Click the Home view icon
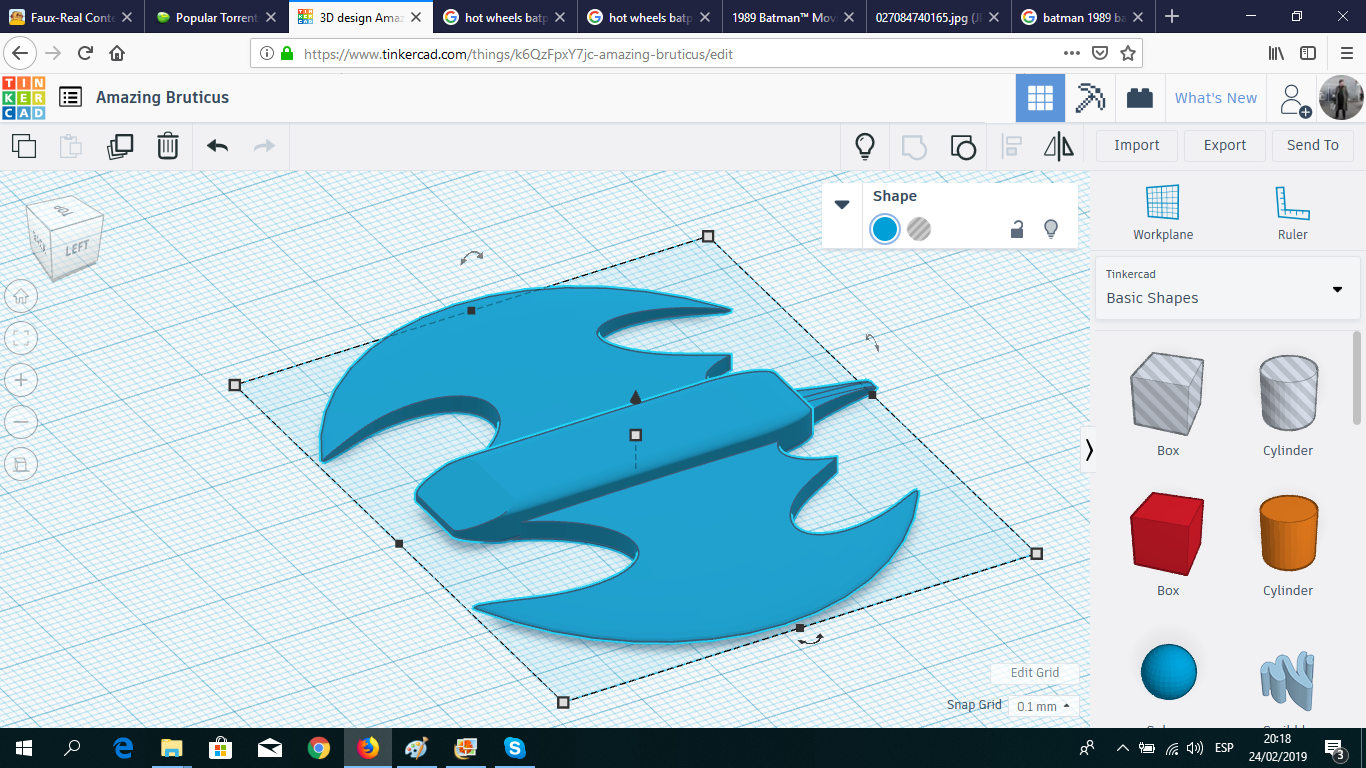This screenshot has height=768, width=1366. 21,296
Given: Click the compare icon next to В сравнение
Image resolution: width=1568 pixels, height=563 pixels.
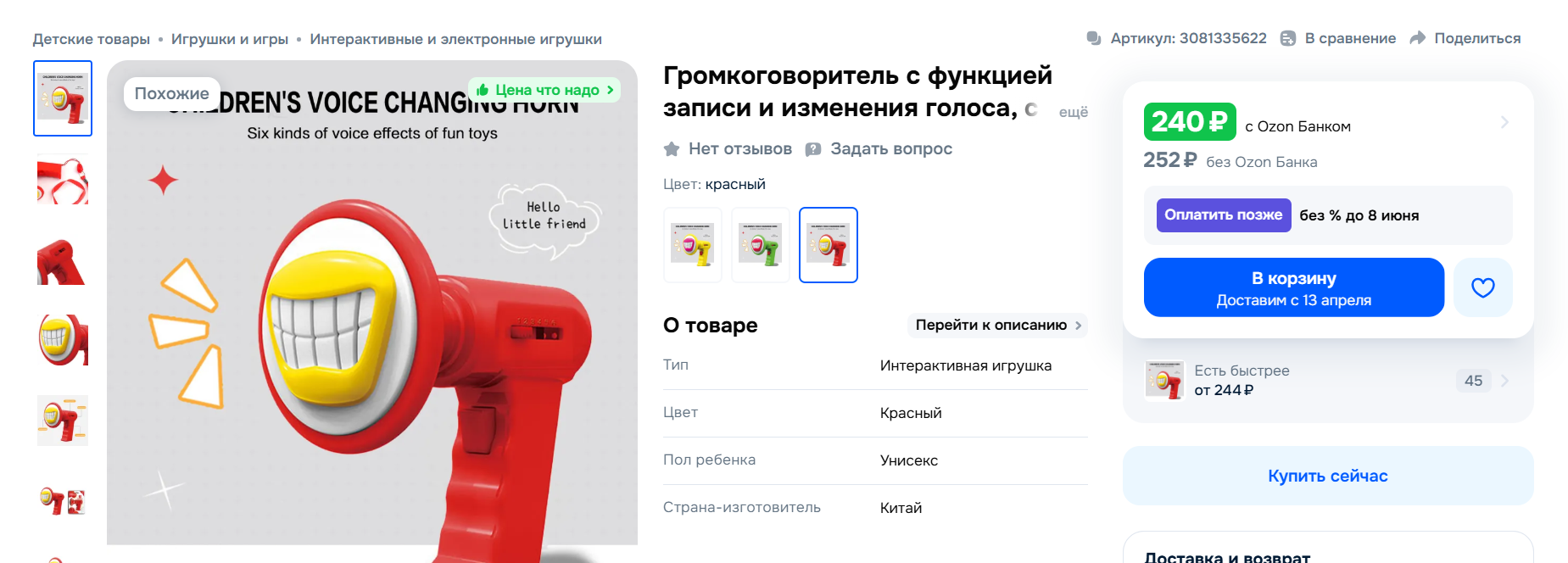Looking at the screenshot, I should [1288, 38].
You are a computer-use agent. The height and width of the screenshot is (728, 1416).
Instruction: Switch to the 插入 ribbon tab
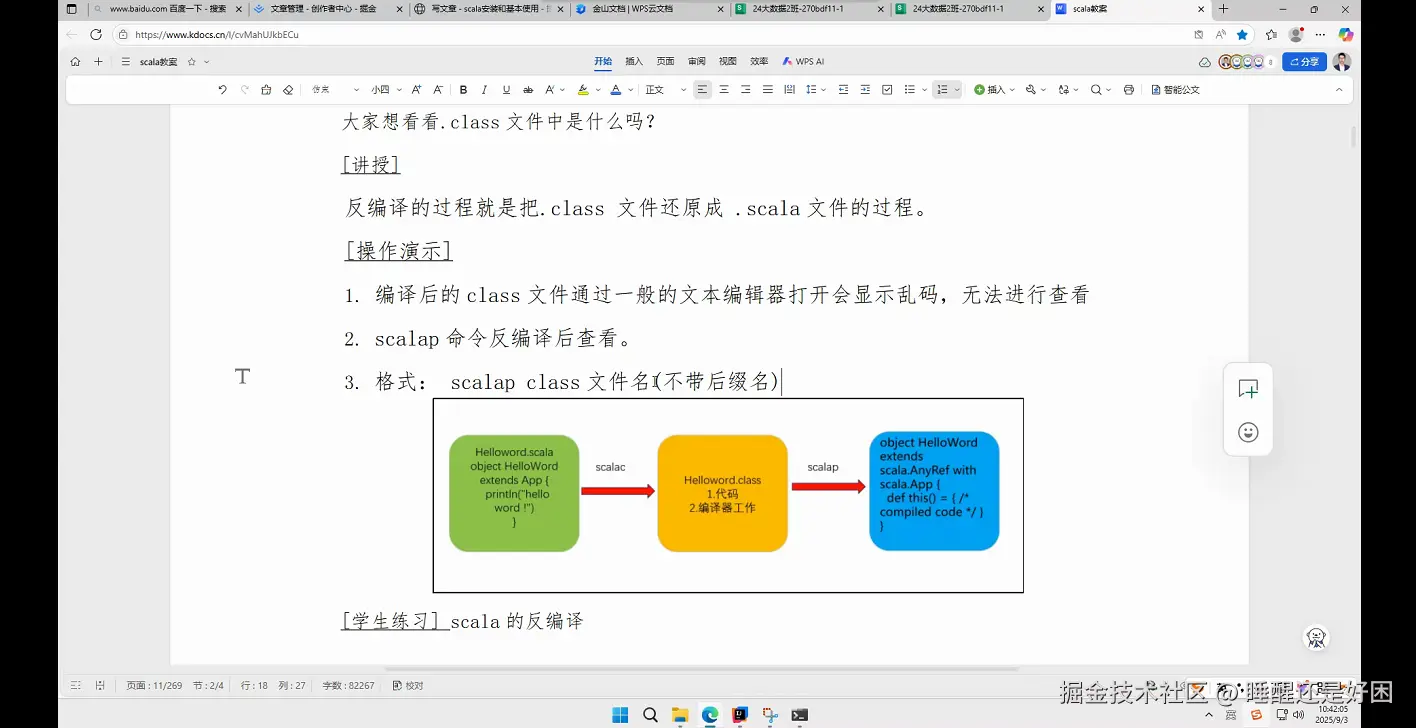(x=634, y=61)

::::::::

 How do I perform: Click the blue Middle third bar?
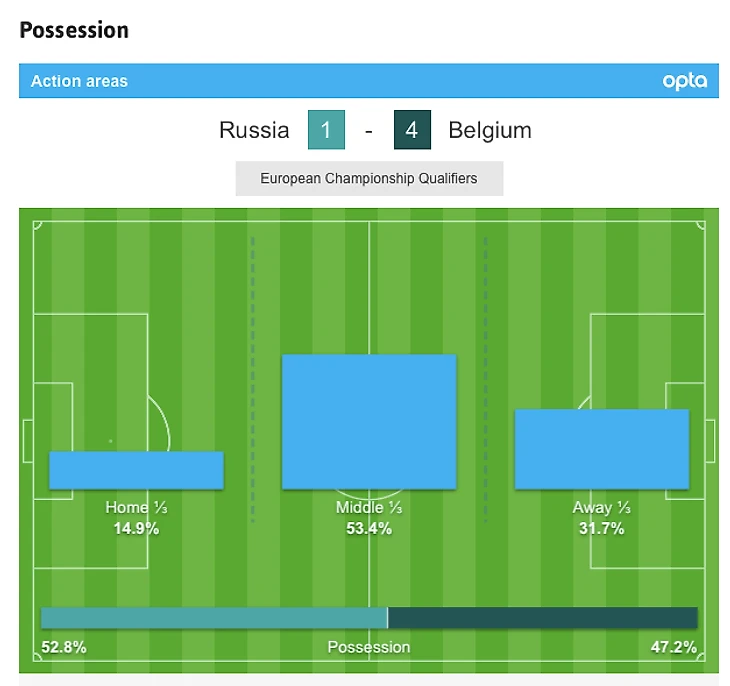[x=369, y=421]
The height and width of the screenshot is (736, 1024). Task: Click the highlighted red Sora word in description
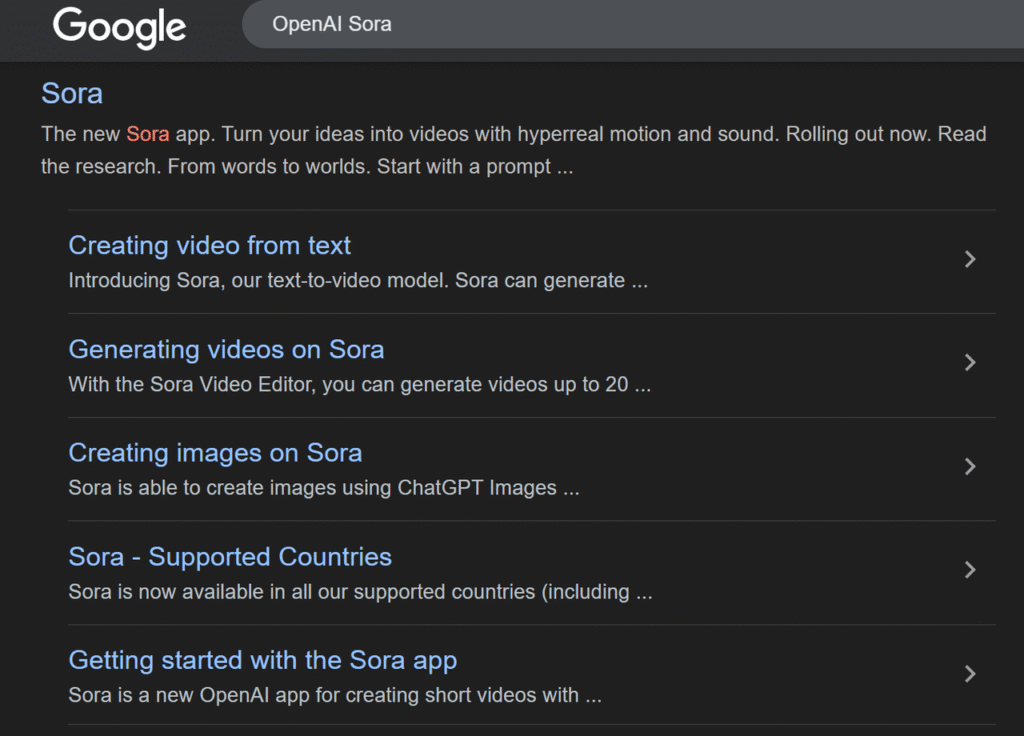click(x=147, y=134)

::::::::

* **Directions**
Starting at the line above that contains "Click the Home view icon", transcribe every line exactly through the line that contains "You are a computer-use", including that last one, and skip the pictures.

* **Output below**
Click the Home view icon
This screenshot has height=768, width=1366. 21,296
Given: Click the compare icon next to В сравнение
Image resolution: width=1568 pixels, height=563 pixels.
Looking at the screenshot, I should [1288, 38].
You are a computer-use agent. The height and width of the screenshot is (728, 1416).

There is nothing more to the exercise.